With step 1 complete, we already have everything we need for step 2, turning information about a remote schema into a schema which graphql-server can expose to client applications.

const remoteSchema = makeRemoteExectuableSchema({
  schema: schemaDefinition,
  link: schemaLink,
})

Step 3

remoteSchema is now a fully fledged GraphQL schema, ready to receive requests. Obviously we’ll need to repeat steps one and two for each remote schema (i.e. each of our microservices), and we’ll assume the resulting schemas are in an array called remoteSchemas. All that remains is to merge them together.

const mergedSchema = mergeSchemas({ schemas: remoteSchemas })

mergedSchema is a single schema which contains all the individual schemas from steps one and two, meaning it can execute any query or mutation that any of the remote schemas could execute. And it will do so by delegating the query or mutation to the microservice whose schema originally defined it.

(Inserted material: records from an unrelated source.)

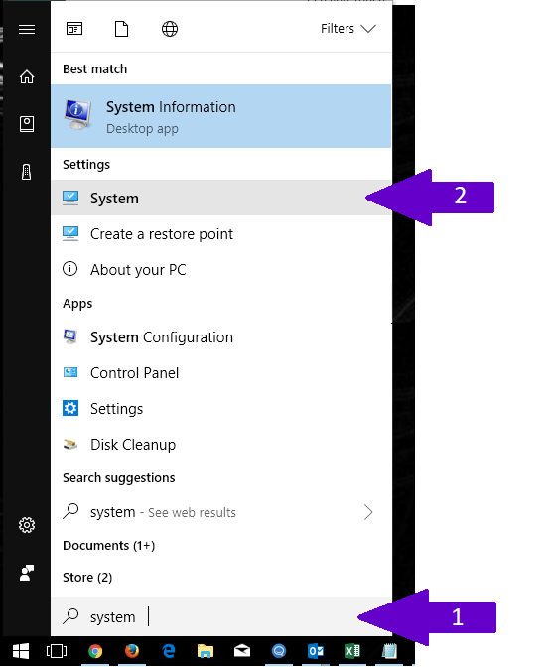Expand the Store (2) results group

click(87, 578)
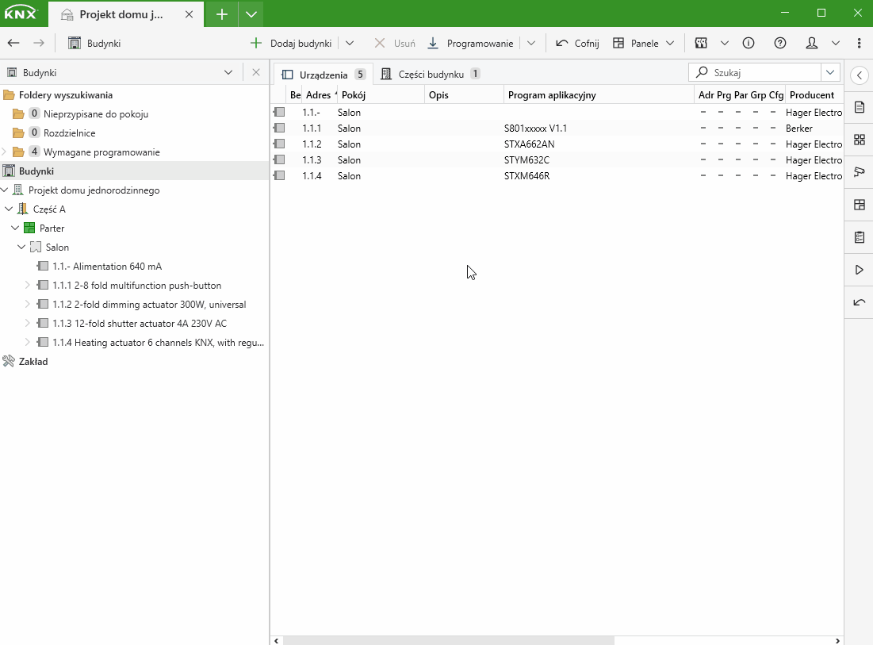Expand the 1.1.1 push-button device node

click(x=27, y=286)
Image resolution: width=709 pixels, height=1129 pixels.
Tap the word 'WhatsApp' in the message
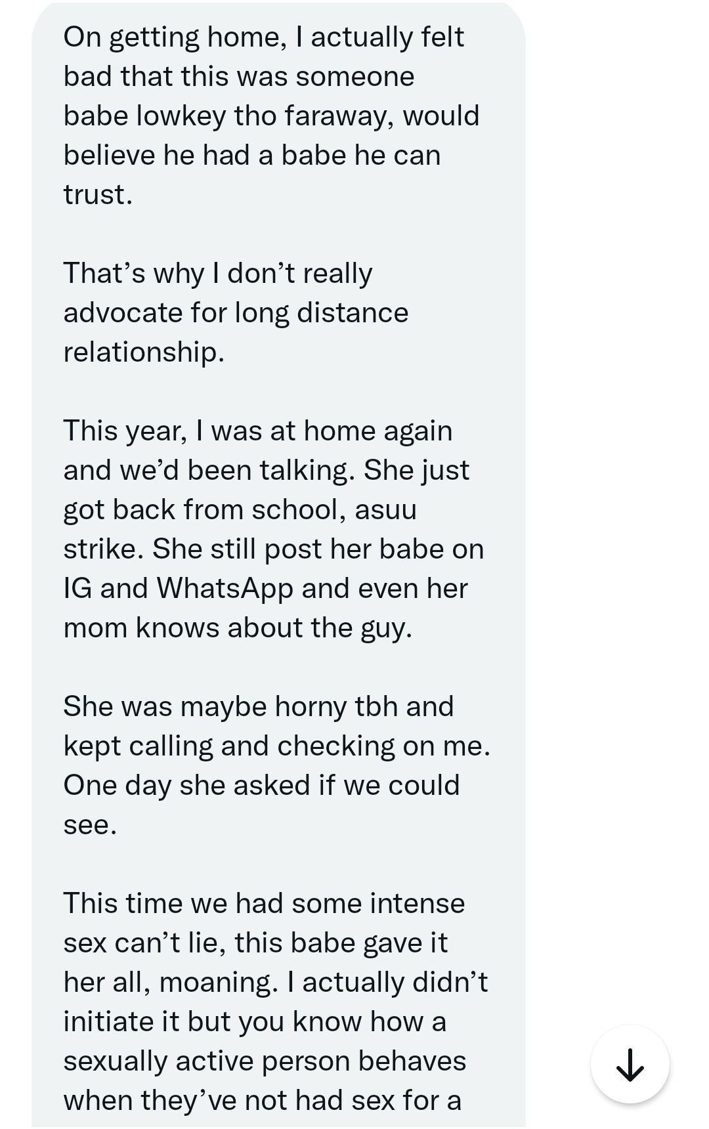click(x=225, y=589)
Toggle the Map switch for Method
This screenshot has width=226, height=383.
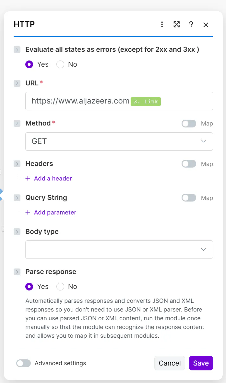point(189,124)
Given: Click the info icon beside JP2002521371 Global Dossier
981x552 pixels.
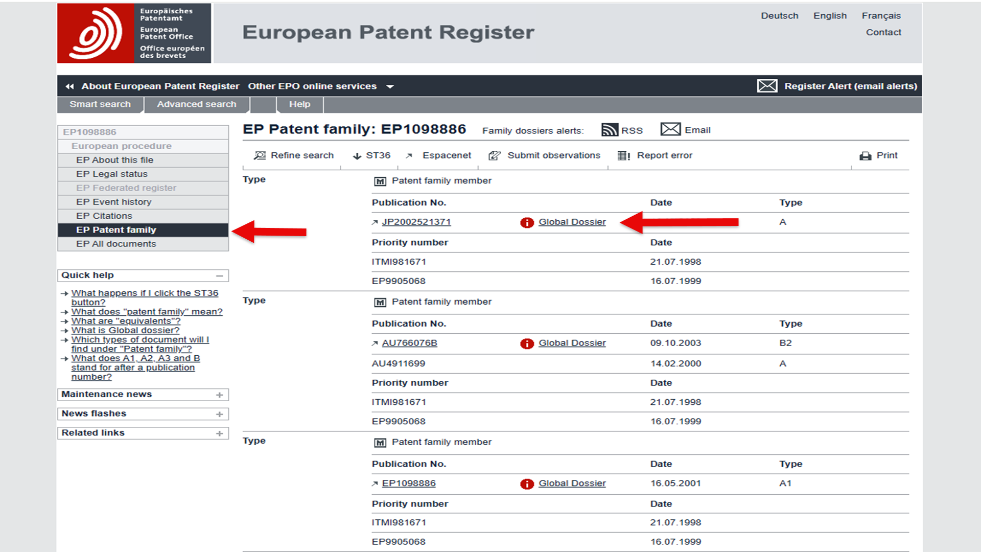Looking at the screenshot, I should pos(527,222).
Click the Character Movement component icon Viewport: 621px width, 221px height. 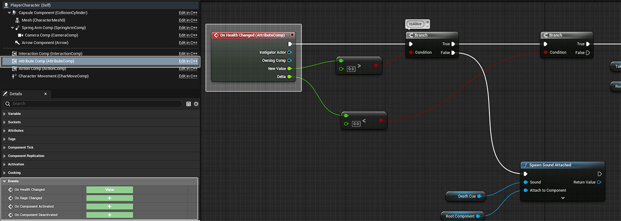(x=15, y=76)
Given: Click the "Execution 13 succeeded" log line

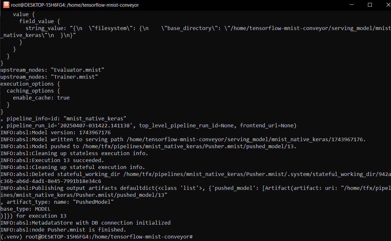Looking at the screenshot, I should (x=52, y=160).
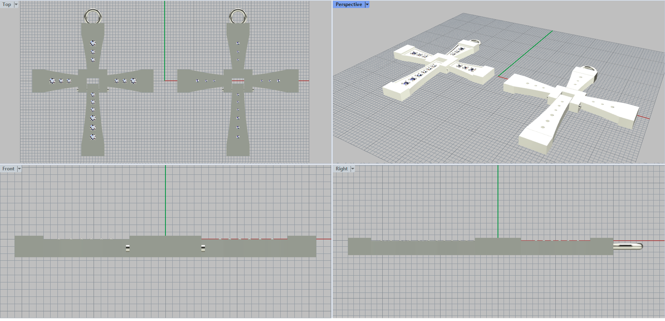Open the Perspective viewport dropdown arrow

click(x=367, y=5)
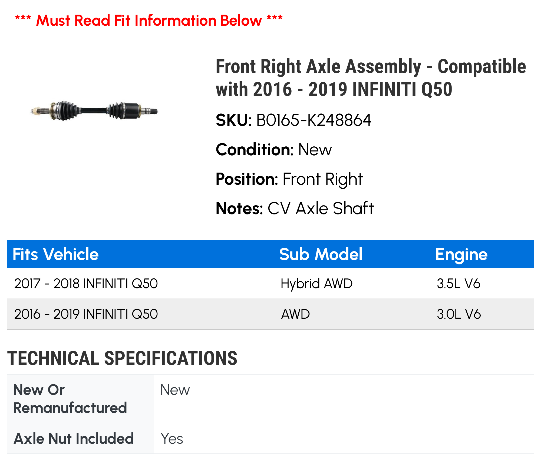Click the Technical Specifications heading

[122, 358]
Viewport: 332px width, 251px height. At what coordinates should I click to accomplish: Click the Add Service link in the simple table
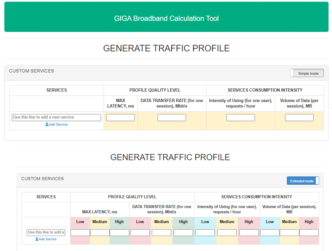(58, 124)
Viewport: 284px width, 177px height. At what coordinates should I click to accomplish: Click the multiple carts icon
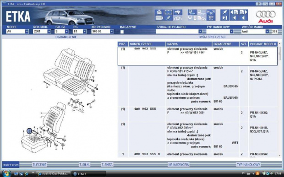tap(211, 12)
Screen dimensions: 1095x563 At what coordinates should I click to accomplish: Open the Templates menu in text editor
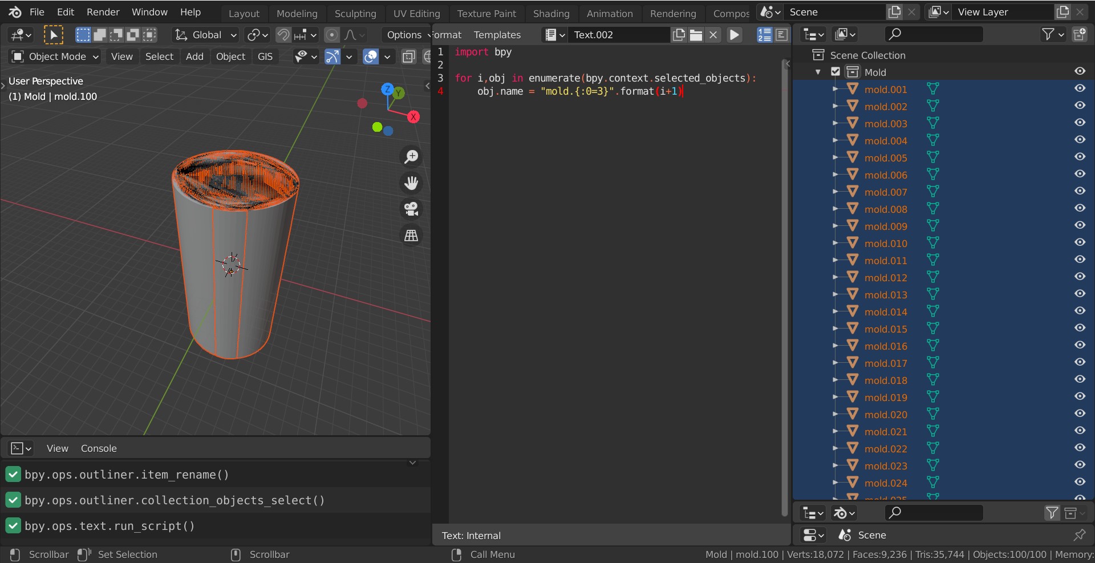pos(497,35)
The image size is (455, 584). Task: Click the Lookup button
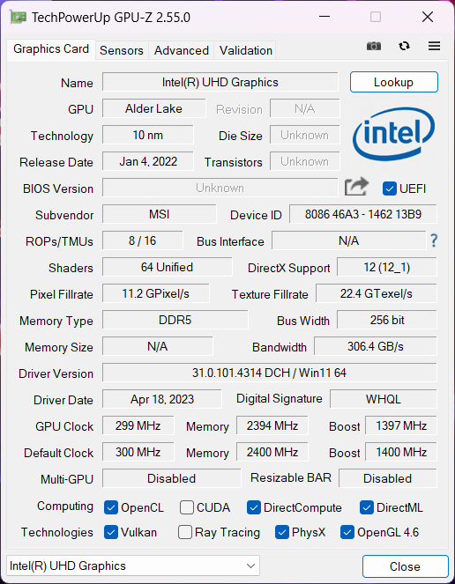coord(394,82)
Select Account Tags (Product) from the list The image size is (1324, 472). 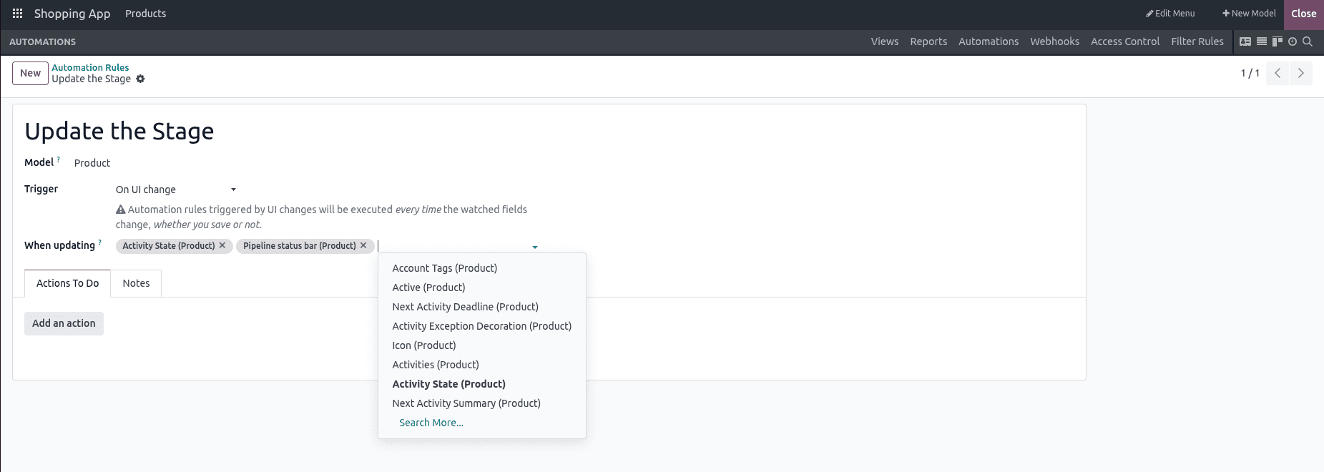(444, 268)
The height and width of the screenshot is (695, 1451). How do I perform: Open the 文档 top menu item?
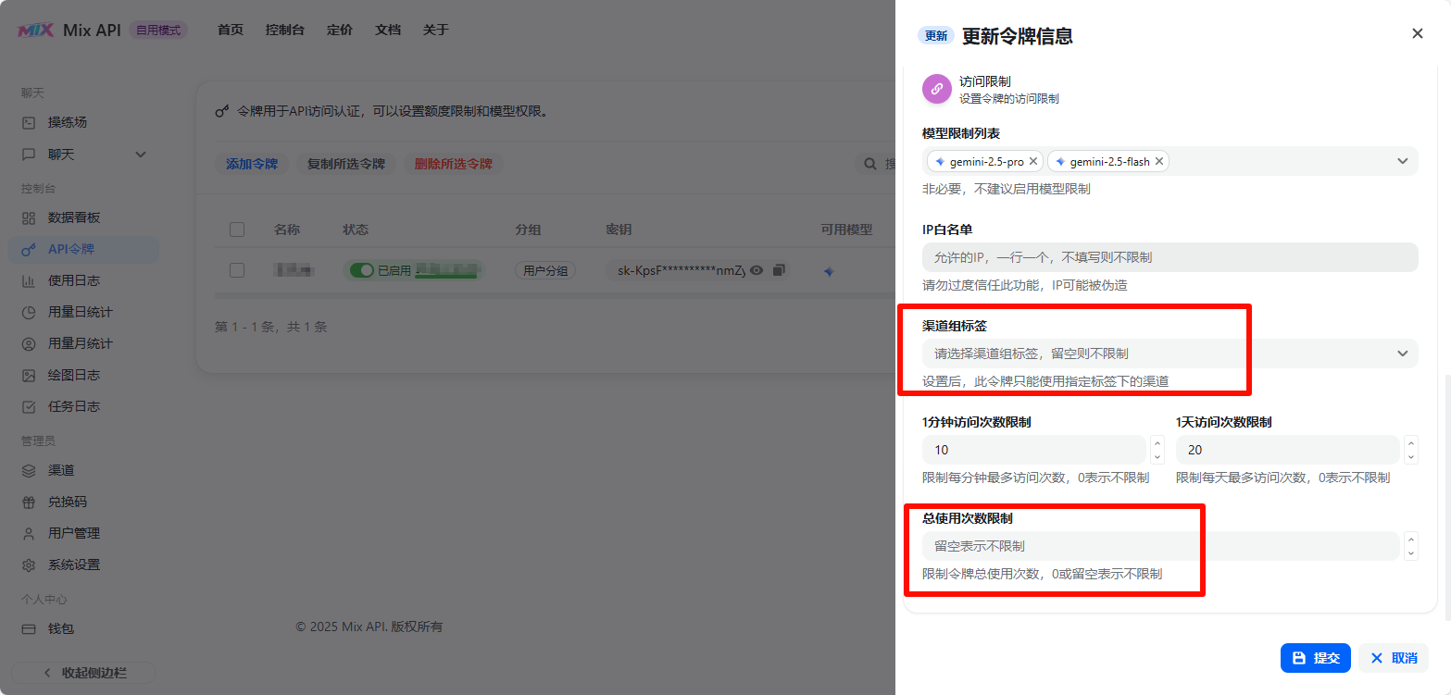pos(388,30)
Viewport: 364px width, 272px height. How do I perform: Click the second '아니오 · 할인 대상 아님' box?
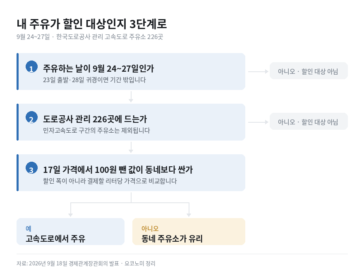point(309,121)
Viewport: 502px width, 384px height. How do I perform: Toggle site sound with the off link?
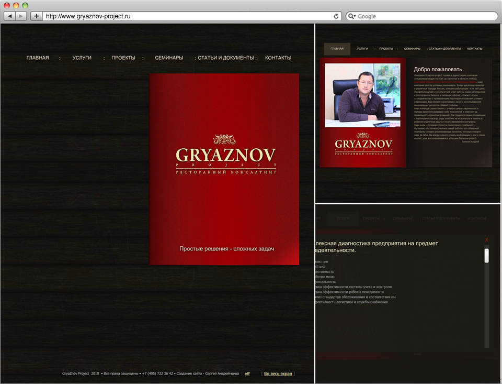click(x=246, y=374)
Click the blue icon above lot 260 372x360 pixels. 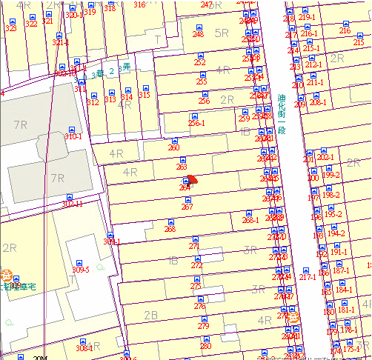pos(175,141)
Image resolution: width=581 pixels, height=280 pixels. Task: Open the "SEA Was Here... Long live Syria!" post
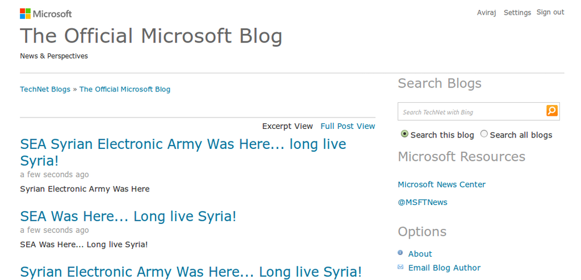[x=128, y=216]
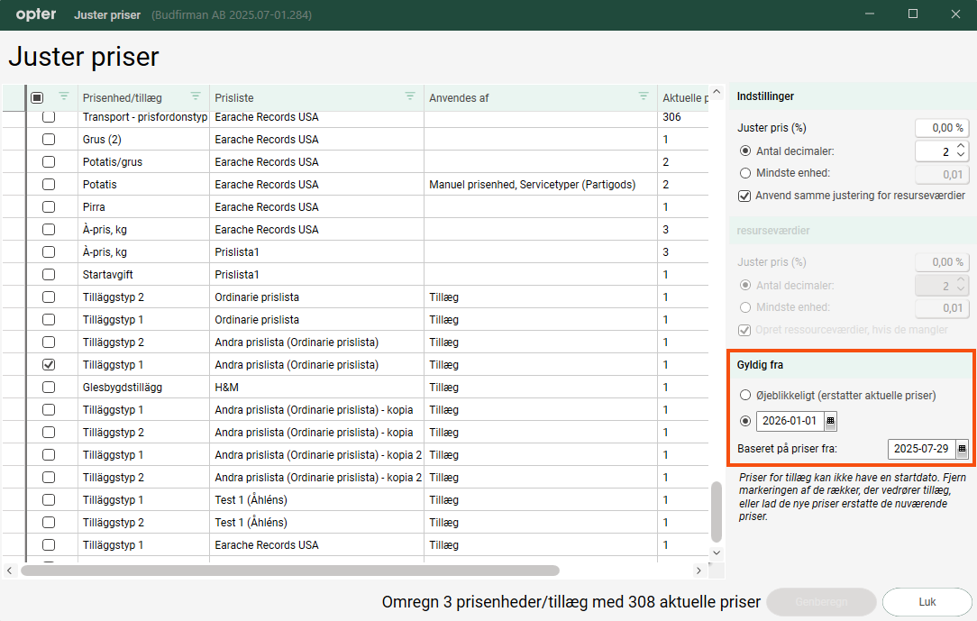Screen dimensions: 977x621
Task: Click the Luk button
Action: click(927, 601)
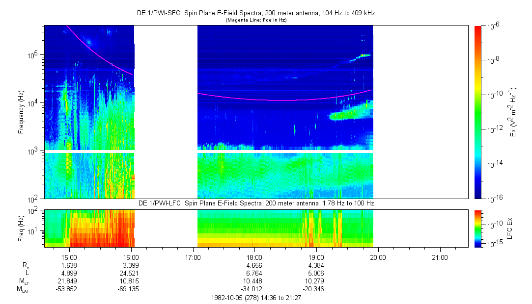Click the 20:00 time tick label
532x304 pixels.
coord(378,256)
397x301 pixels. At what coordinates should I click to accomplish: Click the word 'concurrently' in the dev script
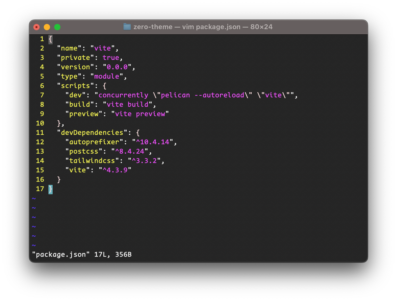click(x=123, y=95)
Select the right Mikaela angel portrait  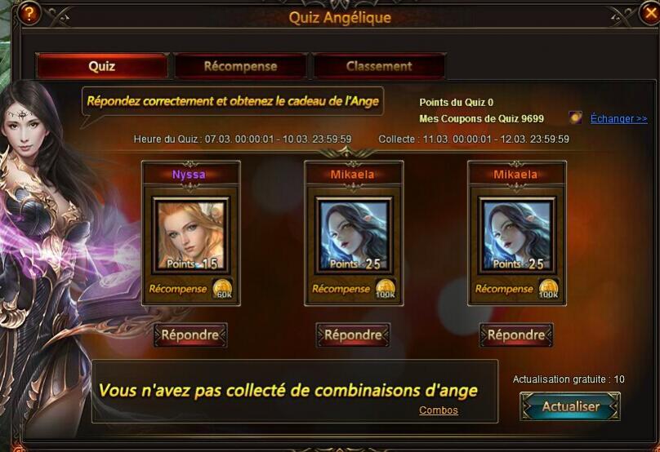517,236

And that’s all there is to it! Just create a GraphQL server with mergedSchema and expose it on a http endpoint and you’re good to go.

Summary

We’ve covered a lot of ground here and achieved a lot of cool stuff, so let’s recap. We have:

Fetched data from each of our microservices about their GraphQL schemas and created links to them which will be used in order to delegate requests to them
Turned all that data and those links into GraphQL schemas which are executable remotely
Merged the new schemas together

…all of which allows us to:

Expose a single GraphQL endpoint which provides access to the functionality of all our whole application
Scale our microservices separately
Develop any given microservice without affecting any other

…all at the same time!

We’ve been using this sort of architecture in production for about 18 months now and we’re improving and refining it all the time. For our clients’ software and our own internal applications, we’ve found that the GraphQL microservices architecture has helped us develop quick and reliable software quickly and reliably.